Completed in 1930, the Christchurch Teachers’ Training College was designed in Gothic Revival style by George Penlington, the Canterbury Education Board Architect. The unstable ground, with a high peat content, caused the building to settle and crack within a year of construction. The training college had a close connection to the nearby Christchurch Normal School, later known as Cranmer Court. The Normal School provided a 'normal' school environment where since 1877, trainee teachers could observe their experienced peers in a teaching environment. The trainee teachers were based at the Normal School until the Teachers' College Building was built for them.

Stewart Ross was the architect responsible for converting the school into the current Peterborough apartments, while Robert Douglas Brown was the developer. An underground car park was created in the courtyard as part of the conversion to apartments. The survey plans for the subdivision into individual titles are from 1998.
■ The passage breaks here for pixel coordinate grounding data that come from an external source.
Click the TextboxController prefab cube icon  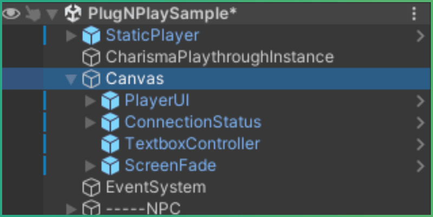(x=110, y=144)
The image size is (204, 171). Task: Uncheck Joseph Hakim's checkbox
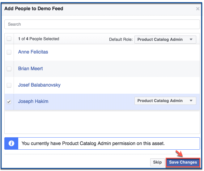9,101
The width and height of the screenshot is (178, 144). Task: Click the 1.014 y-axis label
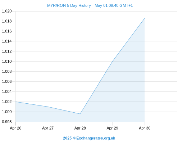point(7,41)
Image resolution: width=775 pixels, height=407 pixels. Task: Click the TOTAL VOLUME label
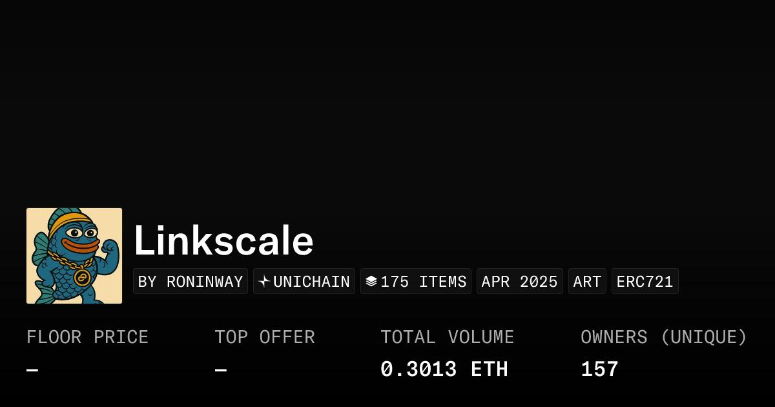point(447,337)
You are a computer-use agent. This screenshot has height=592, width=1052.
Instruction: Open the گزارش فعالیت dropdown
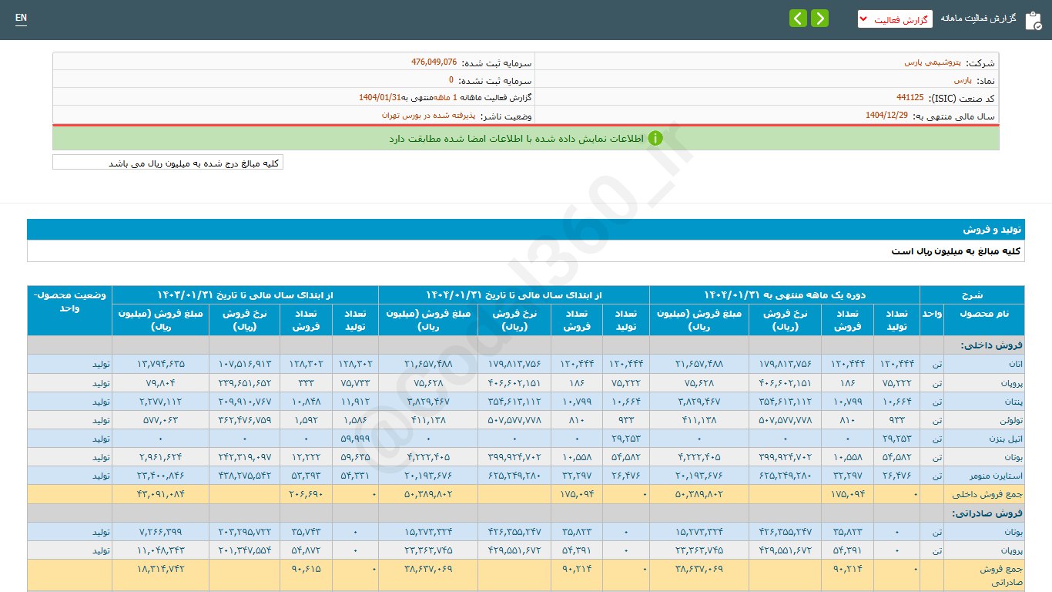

- February 2011 earthquake
The building suffered significant damage in the 22 February 2011 Christchurch earthquake, with repairs estimated to cost NZ$12m, whilst the building is insured for NZ$12.3m. With most owners "committed to rebuilding", the heritage building may be retained. The front entrance is red stickered (no access), while most individual units are yellow stickered (restricted access). Much damage was caused by the underground car park floating upwards due to liquefaction of the ground.

==Heritage listing and awards==
On 26 November 1981, the building was registered by the New Zealand Historic Places Trust as a Category II historic place, with the registration number 1914. The apartment conversion received a 'Heritage and Conservation Award' from the New Zealand Institute of Architects.